● **Listed records**:
☆ ☆ ☆ ☆

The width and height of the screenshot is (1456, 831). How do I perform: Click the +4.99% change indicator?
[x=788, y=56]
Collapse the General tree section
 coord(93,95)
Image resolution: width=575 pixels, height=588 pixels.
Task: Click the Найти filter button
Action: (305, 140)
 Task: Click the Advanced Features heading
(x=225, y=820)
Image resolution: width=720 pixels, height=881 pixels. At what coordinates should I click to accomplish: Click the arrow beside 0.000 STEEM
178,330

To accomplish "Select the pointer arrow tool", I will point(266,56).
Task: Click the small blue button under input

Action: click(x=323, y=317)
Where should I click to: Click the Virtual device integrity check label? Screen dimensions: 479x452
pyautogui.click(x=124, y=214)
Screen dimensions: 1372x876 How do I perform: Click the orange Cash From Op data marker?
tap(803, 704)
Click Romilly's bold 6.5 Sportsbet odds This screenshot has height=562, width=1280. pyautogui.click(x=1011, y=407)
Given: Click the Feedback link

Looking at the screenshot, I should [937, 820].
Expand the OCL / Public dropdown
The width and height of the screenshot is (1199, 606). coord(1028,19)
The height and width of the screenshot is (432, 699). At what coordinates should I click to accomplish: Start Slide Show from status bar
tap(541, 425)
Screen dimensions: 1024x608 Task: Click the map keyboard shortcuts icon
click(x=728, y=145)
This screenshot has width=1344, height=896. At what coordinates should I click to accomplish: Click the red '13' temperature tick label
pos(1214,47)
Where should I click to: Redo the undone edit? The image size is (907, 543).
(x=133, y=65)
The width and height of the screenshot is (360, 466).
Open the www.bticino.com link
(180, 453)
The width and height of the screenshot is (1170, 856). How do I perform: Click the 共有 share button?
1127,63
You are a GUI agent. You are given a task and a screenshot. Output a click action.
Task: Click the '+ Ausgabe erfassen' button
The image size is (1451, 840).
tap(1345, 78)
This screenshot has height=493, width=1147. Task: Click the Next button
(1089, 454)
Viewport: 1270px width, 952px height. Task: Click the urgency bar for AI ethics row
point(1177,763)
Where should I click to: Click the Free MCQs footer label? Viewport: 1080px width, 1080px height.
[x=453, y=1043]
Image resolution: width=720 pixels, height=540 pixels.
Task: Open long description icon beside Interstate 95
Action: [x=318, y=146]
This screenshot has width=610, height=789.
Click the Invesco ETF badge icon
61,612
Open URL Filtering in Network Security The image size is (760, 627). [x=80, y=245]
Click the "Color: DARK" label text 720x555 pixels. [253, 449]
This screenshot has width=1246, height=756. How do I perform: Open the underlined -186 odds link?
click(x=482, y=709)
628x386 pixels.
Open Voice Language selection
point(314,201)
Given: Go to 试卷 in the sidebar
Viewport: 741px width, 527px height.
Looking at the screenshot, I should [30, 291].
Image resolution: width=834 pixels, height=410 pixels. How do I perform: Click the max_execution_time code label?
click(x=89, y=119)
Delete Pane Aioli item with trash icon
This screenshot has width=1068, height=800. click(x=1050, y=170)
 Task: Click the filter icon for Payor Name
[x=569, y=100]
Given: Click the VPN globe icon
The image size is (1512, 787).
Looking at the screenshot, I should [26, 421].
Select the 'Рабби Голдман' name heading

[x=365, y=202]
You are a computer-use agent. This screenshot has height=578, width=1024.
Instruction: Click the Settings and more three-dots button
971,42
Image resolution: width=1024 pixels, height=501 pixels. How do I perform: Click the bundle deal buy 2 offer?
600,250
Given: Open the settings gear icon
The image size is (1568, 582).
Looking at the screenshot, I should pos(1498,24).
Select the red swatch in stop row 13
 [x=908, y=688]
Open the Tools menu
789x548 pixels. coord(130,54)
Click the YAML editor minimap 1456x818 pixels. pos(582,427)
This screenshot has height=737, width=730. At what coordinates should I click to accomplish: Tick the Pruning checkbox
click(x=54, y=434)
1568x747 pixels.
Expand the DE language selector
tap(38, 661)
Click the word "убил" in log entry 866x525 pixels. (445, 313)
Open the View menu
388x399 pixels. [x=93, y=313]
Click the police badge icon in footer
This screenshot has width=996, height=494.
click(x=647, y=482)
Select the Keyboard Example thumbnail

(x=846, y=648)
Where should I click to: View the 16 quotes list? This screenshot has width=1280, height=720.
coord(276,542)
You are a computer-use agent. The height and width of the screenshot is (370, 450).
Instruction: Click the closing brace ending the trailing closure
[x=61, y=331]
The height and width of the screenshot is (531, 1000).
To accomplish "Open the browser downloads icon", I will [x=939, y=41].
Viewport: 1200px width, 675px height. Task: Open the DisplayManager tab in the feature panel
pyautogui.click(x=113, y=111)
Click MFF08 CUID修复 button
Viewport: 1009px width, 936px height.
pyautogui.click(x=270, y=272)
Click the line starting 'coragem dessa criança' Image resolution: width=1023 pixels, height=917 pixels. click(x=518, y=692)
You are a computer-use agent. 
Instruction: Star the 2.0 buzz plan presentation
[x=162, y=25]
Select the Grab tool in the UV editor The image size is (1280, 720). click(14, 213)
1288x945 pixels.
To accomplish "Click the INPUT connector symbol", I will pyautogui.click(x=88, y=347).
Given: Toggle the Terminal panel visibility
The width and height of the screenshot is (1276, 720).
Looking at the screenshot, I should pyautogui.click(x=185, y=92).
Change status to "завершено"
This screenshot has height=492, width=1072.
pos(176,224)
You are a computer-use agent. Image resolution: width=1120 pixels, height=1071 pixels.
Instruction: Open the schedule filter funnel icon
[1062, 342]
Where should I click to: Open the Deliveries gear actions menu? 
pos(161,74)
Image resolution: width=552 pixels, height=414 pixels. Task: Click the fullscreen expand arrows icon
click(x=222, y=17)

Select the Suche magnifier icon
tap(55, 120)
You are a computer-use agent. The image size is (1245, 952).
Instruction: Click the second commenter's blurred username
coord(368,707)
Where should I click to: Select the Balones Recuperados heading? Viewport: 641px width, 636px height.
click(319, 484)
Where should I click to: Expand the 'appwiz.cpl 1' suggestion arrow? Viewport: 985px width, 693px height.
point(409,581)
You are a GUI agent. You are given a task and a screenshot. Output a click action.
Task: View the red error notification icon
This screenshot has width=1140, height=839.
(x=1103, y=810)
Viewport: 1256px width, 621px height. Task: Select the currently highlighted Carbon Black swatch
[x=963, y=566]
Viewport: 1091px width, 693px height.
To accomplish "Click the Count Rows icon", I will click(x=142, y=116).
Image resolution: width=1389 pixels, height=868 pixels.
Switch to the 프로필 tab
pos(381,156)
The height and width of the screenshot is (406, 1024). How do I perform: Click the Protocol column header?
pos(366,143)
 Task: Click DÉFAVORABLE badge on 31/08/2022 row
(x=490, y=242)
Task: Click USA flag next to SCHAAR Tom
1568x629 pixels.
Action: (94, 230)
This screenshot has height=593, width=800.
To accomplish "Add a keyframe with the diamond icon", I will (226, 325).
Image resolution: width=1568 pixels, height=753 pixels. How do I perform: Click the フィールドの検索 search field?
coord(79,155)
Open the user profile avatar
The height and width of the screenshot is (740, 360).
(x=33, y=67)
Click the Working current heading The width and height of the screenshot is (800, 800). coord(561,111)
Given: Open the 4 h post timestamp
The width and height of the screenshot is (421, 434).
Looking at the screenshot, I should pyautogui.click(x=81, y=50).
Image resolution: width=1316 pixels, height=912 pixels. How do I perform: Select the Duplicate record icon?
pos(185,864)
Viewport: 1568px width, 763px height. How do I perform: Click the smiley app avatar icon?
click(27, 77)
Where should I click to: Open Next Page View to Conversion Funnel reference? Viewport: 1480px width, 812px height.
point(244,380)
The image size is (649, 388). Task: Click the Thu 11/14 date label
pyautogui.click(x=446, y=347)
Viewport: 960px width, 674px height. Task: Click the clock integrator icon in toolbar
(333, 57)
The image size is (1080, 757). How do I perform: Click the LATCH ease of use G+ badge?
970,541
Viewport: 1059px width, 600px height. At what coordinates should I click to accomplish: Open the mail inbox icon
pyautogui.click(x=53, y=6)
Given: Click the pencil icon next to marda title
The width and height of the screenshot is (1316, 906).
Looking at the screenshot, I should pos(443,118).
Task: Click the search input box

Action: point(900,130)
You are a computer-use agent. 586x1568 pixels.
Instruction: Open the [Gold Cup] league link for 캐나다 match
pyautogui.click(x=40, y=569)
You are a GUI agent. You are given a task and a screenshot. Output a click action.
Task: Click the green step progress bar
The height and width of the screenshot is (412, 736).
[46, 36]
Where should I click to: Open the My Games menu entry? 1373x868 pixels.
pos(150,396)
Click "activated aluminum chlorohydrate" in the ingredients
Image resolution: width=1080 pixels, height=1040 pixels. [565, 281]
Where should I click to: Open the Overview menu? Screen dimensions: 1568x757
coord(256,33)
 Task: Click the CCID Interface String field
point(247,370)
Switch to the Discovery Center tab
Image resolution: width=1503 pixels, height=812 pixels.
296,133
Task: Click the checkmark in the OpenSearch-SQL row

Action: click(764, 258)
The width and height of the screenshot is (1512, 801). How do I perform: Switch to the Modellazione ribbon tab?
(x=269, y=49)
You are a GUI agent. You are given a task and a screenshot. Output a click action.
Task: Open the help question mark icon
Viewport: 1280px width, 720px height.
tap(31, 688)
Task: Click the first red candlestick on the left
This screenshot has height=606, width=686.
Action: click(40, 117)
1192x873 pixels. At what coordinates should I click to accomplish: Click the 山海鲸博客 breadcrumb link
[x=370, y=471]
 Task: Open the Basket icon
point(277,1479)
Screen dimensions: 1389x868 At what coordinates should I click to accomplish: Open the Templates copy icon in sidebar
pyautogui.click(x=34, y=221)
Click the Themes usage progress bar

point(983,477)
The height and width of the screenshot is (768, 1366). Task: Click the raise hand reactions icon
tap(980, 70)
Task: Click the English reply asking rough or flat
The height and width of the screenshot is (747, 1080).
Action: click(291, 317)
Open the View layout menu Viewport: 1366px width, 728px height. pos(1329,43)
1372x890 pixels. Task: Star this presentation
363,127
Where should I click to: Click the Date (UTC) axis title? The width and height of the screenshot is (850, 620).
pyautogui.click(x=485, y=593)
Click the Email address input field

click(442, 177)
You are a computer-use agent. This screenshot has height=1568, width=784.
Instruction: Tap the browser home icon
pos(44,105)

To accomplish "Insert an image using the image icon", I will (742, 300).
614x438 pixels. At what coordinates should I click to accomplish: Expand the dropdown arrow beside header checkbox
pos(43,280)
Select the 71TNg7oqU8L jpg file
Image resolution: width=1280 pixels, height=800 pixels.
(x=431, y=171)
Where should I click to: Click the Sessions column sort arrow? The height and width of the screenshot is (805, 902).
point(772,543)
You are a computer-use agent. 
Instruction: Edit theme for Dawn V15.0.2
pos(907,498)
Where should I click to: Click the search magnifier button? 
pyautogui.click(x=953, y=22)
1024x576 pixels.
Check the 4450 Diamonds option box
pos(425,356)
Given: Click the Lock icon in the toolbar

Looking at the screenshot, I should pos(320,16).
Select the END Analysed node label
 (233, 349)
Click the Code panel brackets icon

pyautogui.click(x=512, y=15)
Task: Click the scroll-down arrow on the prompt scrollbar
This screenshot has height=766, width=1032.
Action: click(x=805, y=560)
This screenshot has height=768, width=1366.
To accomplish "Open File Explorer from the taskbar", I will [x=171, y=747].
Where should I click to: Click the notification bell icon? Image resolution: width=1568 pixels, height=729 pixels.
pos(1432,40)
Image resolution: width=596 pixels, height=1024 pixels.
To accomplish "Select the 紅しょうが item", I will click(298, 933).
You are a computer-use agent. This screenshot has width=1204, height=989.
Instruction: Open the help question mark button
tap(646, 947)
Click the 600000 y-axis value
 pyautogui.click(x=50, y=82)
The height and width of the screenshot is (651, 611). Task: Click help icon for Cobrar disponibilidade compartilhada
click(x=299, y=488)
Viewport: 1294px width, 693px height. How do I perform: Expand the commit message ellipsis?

☆ ☆ ☆ ☆

● **Exercise directions**:
Go through the entries above and count the lines containing the word "will"; give only that count.

● **Task response**:
8